Introduction to Numerical Solution of Differential Equations: Euler's Method

import numpy as np
import matplotlib.pyplot as plt

Euler's Idea

The mathematician Leonard Euler developed a wonderful and intuitive method for solving first order differential equations. Suppose we are given the differential equation

\[ \dot{x}(t) \equiv \frac{dx}{dt}(t)=f(t, x(t)), \]

with \(f(t, x(t))\) a given function. The idea is simply to approximate the derivative as a finite difference:

\[ \frac{dx}{dt}(t) = \lim_{h \rightarrow 0} \frac{x(t+h)-x(t)}{h} \approx \frac{x(t+h)-x(t)}{h}, \]

where the approximation holds for finite, but small \(h\). Using this result,

\[ \dot{x}(t) \approx \frac{x(t+h)-x(t)}{h}, \]
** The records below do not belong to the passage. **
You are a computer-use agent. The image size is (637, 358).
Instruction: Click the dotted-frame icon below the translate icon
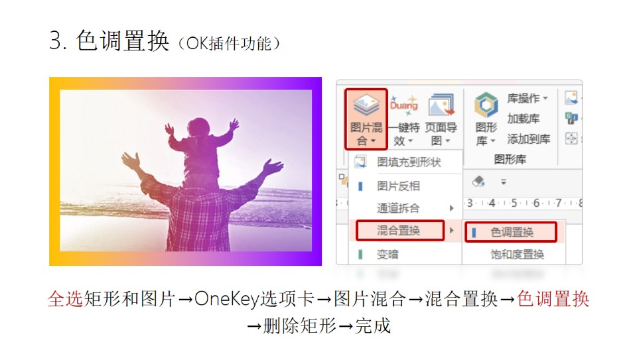click(571, 139)
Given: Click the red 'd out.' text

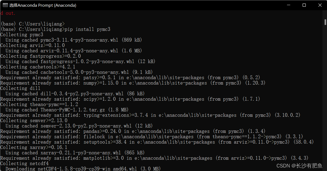Looking at the screenshot, I should pos(8,13).
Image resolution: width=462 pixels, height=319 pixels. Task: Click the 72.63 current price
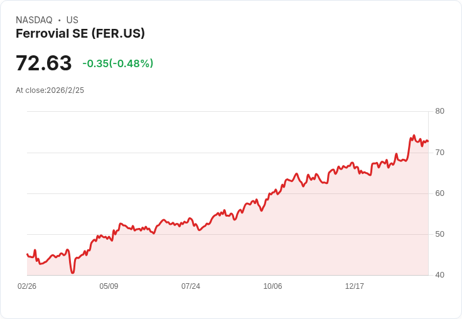(x=44, y=63)
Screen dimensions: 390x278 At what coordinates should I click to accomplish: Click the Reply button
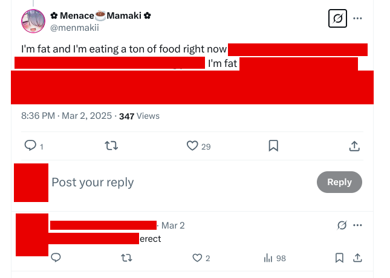coord(339,182)
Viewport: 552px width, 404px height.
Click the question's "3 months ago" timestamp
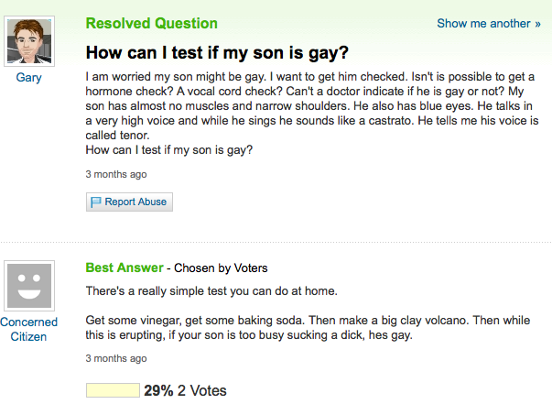click(x=115, y=173)
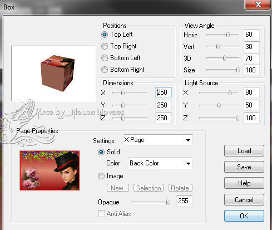
Task: Cancel the Box dialog
Action: click(x=244, y=200)
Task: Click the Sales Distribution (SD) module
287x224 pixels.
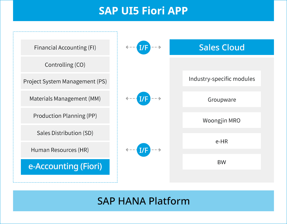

we can algebraically solve for \(x(t+h)\). The solution is

$$ x(t+h) \approx h \cdot \dot{x}(t) +x(t) = h \cdot f(t, x(t))+x(t). $$ In this way we have found the position after a time step \(h\) has elapsed, \(x(t+h)\), from the position at our initial time \(x(t)\).

In the final formula we are supposed to think of \(f(t, x(t))\) as given when the differential equation was first specified. This means that once we are given an initial value of \(x(t)\) at some time, we can successively find it after one time step \(h\), then after another step and another and so on. This gives us \(x(t)\) for all future times.
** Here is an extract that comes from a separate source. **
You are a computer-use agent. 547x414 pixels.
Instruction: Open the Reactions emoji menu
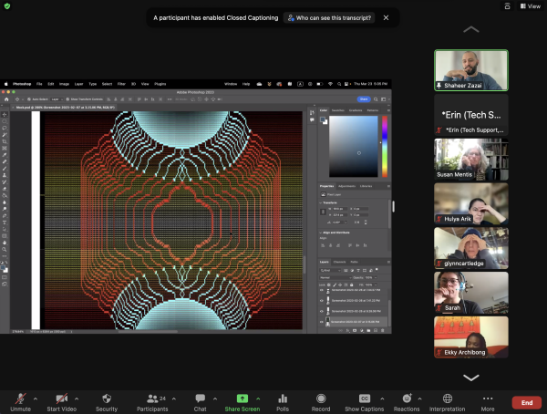pos(407,398)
Below I use a simple differential equation as an example of this technique. It is valuable to first solve this equation analytically, so that you have something with which to compare the numerics.

Exercise (a): Solve the first order differential equation \(\dot{x} = -\lambda x\) using separation of variables, subject to the initial condition \(x(0) = x_0\). Again the shorthand \(\dot{x}\) just means \(\dot{x} \equiv dx/dt\).

Implementing the algorithm

Suppose we want to solve this equation numerically

$$ \dot{x}(t) = - \lambda x(t), $$ and that it is subject to the initial condition \(x(0) = 10\) and has \(\lambda=2\). Let's pick a small time step, say \(h=0.25\), and evolve this initial condition. Stepping from \(t=0\) to \(t=0.25\), i.e. following one time step, we have

\[ x(0+0.25) = 0.25 \cdot \dot{x}(0)+x(0) = 0.25 \cdot (-\lambda x(0))+x(0) = 0.25 \cdot (-2 (10))+10 = 5. \]

We could repeat this process again and again, but clearly that is a task for a computer. So, let's write a code to do it.

First we need to break the full time interval into steps:

tvals = np.linspace(0.,10.,41)
print(tvals[0])
print(tvals[1])

0.0
0.25

Notice that because linspace includes the left endpoint, I needed to ask for 41, not 40 points for this to work.

Now we can use our numerical integration scheme from above:

tvals = np.linspace(0.,10.,41)
x = np.zeros(len(tvals))
x[0]=x0=10
lam=2
h=0.25
for i in range(len(tvals)-1):
    x[i+1]=h*(-lam*x[i])+x[i];

plt.figure(figsize=(10,5))
plt.plot(tvals,x, 'k-', label="numerical curve")
plt.legend(loc="upper left")
plt.ylabel('position x(t)',fontsize=20)
plt.xlabel('time t',fontsize=20)
plt.title('Euler Method Result',fontsize=20)
plt.xlim(0, 10)
plt.ylim(0, 11)
plt.show()

Exercise (b): Plot the result of the numerical code above together with your analytical solution from part (a). Why doesn't the numerical code agree with your analytical solution very well? Adjust the code so that it gives a much better agreement. [Hint: I've chosen a large step size. You'll have to adjust the code in a couple of places to give yourself a more reasonable step size.]

Exercise (c): Wonderfully, unlike the analytical methods that we often study, these numerical techniques can immediately be used to solve nonlinear differential equations. Solve the differential equation

\[ \dot{x}(t) = x^2 \]

using the Euler method. Take the initial condition \(x(0)=0.1\).

Because this equation is first order, you can also solve it analytically, although you can't use the standard, exponential, guess. Solve this equation using separation of variables and integration and compare your analytical to your numerical solution.